Фрагмент текста
+-------+

Конечно, к 1942 году мои опасения заметно ослабели, но, как оказалось, я в очередной раз выдавал желаемое за действительное. Судьбе было угодно, чтобы меня неотступно преследовала зловещая тень Берия. Странным было другое: почему меня не арестовали гораздо раньше? Я и не предполагал, что мое затянувшееся пребывание на свободе очень скоро получит неожиданное объяснение.
Оно стоит того, чтобы нарушить хронологию надвигавшихся событий.
На одном из допросов следователь, видимо, решив сразу сбить меня с толку, спросил:
- Вы знаете Молотова?
- Его знает вся страна.
- Не валяйте дурака, вы лично с ним знакомы?
- Лично с ним не знаком, хотя мы виделись на приемах в Кремле, куда приглашались ведущие спортсмены.
- Кто в таком случае мог ходатайствовать за вас перед ним?
- Не понимаю, о чем идет речь.
- Почему он не подписал ордер на ваш арест в 1939 году?
- Думаю, на этот вопрос может ответить только сам Вячеслав Михайлович.
- Молчать!
Потом в своем «деле» я читал показания Косарева, которые он якобы дал во время следствия. Стало ясно, на краю какой пропасти я находился.
Признавая себя виновным, он «сознался» в том, что считал возможным, если понадобится, приступить к террору против руководителей партии и правительства, для чего организовал среди спортсменов боевую группу во главе с Николаем Старостиным. Расчет был безошибочным - к тому времени Косарев был расстрелян, а показания человека, которого нет в живых, - тяжелейшая улика, ее очень сложно опровергнуть. Затевалось «спартаковское» дело с заранее предрешенной концовкой. Оставалось соблюсти формальность.

+-------+

Извлечённые данные
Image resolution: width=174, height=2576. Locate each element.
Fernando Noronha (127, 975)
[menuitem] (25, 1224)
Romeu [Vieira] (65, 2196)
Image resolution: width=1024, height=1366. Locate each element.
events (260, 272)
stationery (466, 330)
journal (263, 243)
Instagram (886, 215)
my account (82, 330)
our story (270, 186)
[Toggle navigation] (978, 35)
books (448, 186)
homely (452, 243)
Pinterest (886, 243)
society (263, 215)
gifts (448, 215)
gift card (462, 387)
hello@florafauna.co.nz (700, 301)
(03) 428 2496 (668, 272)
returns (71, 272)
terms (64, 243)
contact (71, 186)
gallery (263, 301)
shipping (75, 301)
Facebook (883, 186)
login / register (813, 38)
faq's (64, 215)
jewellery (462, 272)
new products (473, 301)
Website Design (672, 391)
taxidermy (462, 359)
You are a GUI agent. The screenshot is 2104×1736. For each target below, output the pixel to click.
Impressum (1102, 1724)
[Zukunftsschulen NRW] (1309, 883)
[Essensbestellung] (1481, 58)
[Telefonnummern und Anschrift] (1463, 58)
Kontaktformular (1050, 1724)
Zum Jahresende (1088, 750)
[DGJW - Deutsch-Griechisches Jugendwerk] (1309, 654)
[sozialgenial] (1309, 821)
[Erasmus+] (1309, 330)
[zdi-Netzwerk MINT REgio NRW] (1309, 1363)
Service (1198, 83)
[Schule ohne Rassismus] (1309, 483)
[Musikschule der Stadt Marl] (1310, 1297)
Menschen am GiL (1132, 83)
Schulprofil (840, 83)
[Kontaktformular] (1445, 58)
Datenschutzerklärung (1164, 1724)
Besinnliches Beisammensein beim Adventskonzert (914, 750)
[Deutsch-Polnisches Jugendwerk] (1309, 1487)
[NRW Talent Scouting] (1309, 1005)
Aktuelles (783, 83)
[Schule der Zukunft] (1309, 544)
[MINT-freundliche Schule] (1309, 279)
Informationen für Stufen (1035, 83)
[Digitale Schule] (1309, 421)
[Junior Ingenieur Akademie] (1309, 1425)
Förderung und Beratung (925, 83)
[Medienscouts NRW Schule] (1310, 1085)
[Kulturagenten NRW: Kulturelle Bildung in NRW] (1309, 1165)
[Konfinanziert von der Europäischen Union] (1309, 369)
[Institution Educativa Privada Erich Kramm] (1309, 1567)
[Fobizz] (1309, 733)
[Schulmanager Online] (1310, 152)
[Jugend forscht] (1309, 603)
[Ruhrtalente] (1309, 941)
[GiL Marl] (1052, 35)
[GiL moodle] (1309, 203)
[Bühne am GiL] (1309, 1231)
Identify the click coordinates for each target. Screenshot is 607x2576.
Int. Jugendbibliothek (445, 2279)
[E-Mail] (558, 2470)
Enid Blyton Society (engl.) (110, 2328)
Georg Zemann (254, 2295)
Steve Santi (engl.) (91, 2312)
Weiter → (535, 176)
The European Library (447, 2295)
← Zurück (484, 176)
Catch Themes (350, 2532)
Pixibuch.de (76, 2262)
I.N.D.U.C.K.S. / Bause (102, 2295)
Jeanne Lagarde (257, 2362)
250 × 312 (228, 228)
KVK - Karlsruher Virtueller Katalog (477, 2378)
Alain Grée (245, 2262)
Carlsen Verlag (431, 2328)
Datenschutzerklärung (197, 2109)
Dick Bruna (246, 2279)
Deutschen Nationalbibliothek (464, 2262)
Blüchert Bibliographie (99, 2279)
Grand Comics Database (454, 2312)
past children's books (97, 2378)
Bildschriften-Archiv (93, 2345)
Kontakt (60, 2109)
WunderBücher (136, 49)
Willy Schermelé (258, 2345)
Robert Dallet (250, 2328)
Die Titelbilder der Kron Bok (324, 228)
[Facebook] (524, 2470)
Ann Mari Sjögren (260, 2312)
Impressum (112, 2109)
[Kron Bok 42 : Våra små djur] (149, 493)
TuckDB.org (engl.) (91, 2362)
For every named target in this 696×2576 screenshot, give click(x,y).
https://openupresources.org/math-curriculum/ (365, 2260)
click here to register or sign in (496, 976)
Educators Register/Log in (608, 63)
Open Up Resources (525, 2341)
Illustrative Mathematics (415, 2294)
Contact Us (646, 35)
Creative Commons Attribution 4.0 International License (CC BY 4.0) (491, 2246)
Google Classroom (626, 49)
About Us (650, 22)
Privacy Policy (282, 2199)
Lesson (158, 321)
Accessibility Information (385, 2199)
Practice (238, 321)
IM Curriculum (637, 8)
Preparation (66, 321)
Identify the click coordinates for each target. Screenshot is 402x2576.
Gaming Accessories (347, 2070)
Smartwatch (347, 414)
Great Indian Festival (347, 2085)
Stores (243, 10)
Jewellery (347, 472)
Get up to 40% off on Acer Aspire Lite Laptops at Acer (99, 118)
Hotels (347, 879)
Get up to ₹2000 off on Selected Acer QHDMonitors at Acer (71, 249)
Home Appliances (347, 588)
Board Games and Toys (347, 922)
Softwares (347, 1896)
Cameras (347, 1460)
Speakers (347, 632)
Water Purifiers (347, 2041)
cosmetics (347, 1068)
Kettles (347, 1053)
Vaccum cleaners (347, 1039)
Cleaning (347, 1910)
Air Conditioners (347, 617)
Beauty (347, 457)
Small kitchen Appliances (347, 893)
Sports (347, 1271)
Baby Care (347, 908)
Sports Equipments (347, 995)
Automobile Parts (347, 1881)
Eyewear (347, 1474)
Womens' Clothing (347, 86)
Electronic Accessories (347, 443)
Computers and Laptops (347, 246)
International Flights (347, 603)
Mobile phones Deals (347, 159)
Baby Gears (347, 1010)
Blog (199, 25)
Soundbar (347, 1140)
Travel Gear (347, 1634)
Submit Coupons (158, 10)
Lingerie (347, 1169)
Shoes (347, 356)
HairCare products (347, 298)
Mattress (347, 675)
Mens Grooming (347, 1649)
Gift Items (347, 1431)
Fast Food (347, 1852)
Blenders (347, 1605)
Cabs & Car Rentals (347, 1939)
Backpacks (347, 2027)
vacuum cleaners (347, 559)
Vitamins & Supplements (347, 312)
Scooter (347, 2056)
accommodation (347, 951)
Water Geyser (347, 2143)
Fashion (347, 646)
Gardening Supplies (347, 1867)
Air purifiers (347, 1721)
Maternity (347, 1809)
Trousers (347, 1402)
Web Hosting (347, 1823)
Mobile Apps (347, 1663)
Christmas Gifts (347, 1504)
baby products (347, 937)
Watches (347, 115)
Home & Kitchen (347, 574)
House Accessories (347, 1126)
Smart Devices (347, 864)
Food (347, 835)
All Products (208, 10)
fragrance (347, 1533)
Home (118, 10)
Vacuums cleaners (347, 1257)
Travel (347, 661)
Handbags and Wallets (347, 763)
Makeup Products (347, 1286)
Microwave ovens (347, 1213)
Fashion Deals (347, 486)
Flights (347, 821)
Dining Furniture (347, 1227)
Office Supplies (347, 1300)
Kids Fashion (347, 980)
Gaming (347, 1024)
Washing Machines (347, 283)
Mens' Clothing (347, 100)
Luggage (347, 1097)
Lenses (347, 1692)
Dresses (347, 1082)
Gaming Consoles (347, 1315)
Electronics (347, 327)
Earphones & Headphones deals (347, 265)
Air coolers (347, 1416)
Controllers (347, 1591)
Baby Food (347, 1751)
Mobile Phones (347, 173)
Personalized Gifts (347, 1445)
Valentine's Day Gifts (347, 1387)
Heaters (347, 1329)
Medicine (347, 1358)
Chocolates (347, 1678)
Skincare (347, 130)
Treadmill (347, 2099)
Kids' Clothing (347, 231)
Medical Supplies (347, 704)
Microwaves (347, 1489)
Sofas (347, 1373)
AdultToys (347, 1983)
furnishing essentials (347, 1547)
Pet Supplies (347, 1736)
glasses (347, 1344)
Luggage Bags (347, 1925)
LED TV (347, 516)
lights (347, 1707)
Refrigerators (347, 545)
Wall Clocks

+-------+

Задание 1
Где, согласно фрагменту о допросе, автор виделся с Молотовым?
Задание 2
Продолжите фрагмент о допросе и «спартаковском» деле после его последнего предложения.

Ответ к заданию 1
На приемах в Кремле, куда приглашались ведущие спортсмены.

Ответ к заданию 2
Однако случилось непредвиденное: Молотов не подписал ордер на арест.
Воистину не знаешь, где найдешь, где потеряешь.
Моя дочь Женя училась в 175-й школе. Там же в классе на год старше училась Светлана Сталина, а на год младше - Светлана Молотова. Первая держалась обособленно, вторая же была общительной, и они с Женей какое-то время дружили, о чем знала жена Молотова Жемчужная, каждый день приезжавшая за дочерью в школу после уроков.
Может быть, учитывая это, и дрогнула рука Молотова, когда на зеленое сукно его стола лег ордер на арест с выведенной в нем фамилией Старостин. Так «связи» моей дочери подарили мне три лишних года свободы.
Редчайший случай: Берия не удалось осуществить задуманное. У меня есть основания полагать, что если бы он смог «взять» нас в 1939 году (я уже говорил, что тогда мы ждали ареста каждый день), с братьями Старостиными все было бы решено одним ударом.
В 1942-м было не до футбола, и, честно говоря, я начал думать, что опасность миновала. Забыв, что у логики беззакония есть своя железная логика. То, что не сделал Председатель Совнаркома Молотов, тремя годами позже сделал секретарь ЦК Маленков.
...После тщательнейшего обыска меня запихнули в узкий темный бокс. Часа через два дверь открылась и молодой охранник с напускной свирепостью сказал:
- Старостин Андрей, выходи!
Я удивленно на него посмотрел и ответил:
- Старостин, но не Андрей.
Парень растерялся. Наверное, с его стороны это был явный прокол - до определенной поры мне не полагалось знать о судьбе братьев.
Я понял, что Андрей где-то рядом.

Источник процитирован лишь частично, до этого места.